**Text section**
● ● ●
Saturation effects of functional richness were observed in the Palearctic and Afrotropic realms at intermediate levels of land-use diversity (Fig. 2). This saturation turned into a hump-shaped pattern in the Afrotropic realm after controlling for taxonomic richness or primary productivity (Fig. 3).

Discussion

Unveiling the processes that shape patterns of biodiversity is a key challenge in ecology. Land-use diversity (i.e., variability of land-use categories within an area) is often acknowledged as an important factor promoting biodiversity at large spatial scales, beyond smaller scales, where habitat heterogeneity (i.e., quality or heterogeneity of a specific land-use category) seems to be the main predictor34. However, the pervasive effects of fragmentation on the positive species-area relationship might pose an early limit to the benefits of land-use diversification in real-world scenarios35. Here, we show, that regional land-use diversity constitutes a key factor strongly associated with bird taxonomic and functional diversity worldwide. This has important implications for our understanding of how environmental complexity at different scales affects biodiversity and can help the development of policies focused at larger spatial scales to mitigate regional biodiversity loss.
● ● ●
**Source excerpt**
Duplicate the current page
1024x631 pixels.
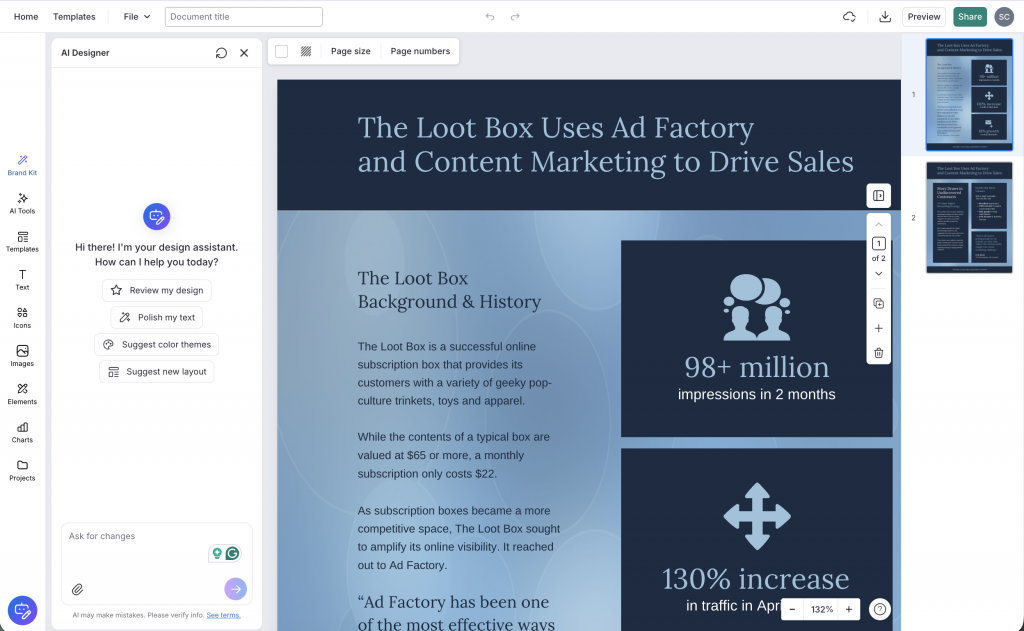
● ● ●
**Directive**
In the text on bird diversity and land use, in which realms were saturation effects of functional richness observed at intermediate levels of land-use diversity?

**Correct answer**
The Palearctic and Afrotropic realms.